Size is a major factor in budgeting for an internet project
This could be considered a no-brainer, but there are some points to this that I think need explaining.
It isn’t just the time it takes to develop and input content that increases the time-cost of development. There is additional planning that needs to happen considering more complex user information architecture, user experience (UX) design and graphic design of different page templates.
Obviously the time required for in-page content development is directly related to the amount and complexity required. Larger projects and clients usually demand a higher level of design and “richness” for their content. This may include more custom graphics, embedded video, tables and in-page functionality such as Java.
Who is selected to develop the content will influences cost
Every business wants to achieve a high ranking for their website pages in search engines – predominantly Google. The cornerstone or, “price of admission” of content that search engines will start looking at ranking well, is that it is quality content.
Quality content requires a skilled content developer with SEO writing experience, to create it in a way that is well-received by search engines, and this will add further cost, as opposed to having content written in-house.
Different platforms require different development budgets
Platform selection is often made on a whim and arrived at through the preference of the developer a business has chosen.

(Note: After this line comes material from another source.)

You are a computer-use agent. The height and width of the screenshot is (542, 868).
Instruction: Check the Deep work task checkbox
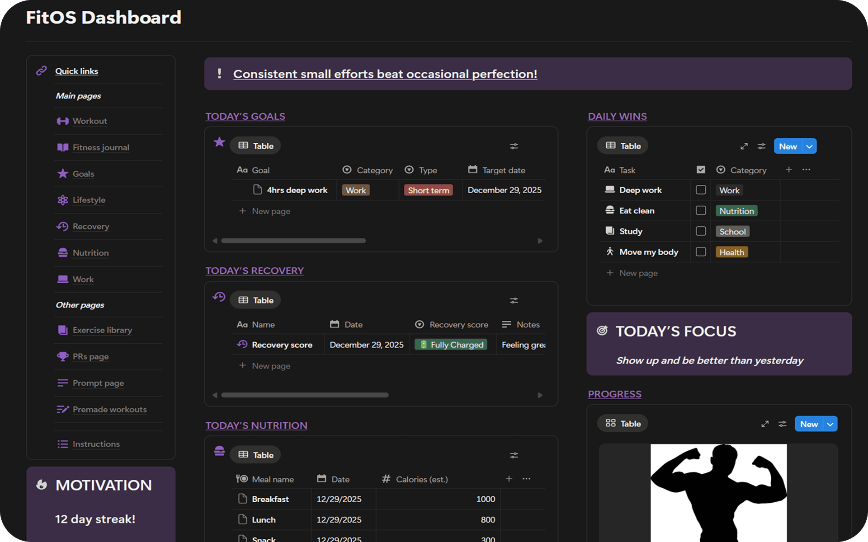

WordPress is a preference of many web developers as it can provide a quick development time in comparison to other platforms such as Joomla, Magneto or Drupal. Also, with it’s popularity, there are vast resources available in the form of theme frameworks, developers and plug-ins. All this equates to less base cost when developing with WordPress. I say base cost because the proportion of technical development and implementation of the CMS in relation to the overall project cost may vary greatly. Planning, creative design and content development may out-weigh technical development or visa versa.
When considering a website development project I recommend researching developers thoroughly and then letting the budget lead the project. This may be initiated by you – as you will probably have a figure in your head, or it can be discussed with the developer and ballpark figures are thrown around in an initial meeting.
The benefit of this is that you will know what your website will cost, because you will set the budget. Another benefit is that the developer you engaged knows what they’re aiming for and can plan the project build accordingly. Some web companies may have price indications as a starting point for your to get your head around.
If you want to price hunt I recommend you search for fixed-price website packages. Just be aware that these are most probably templated and there will be less flexibility with the features available to you.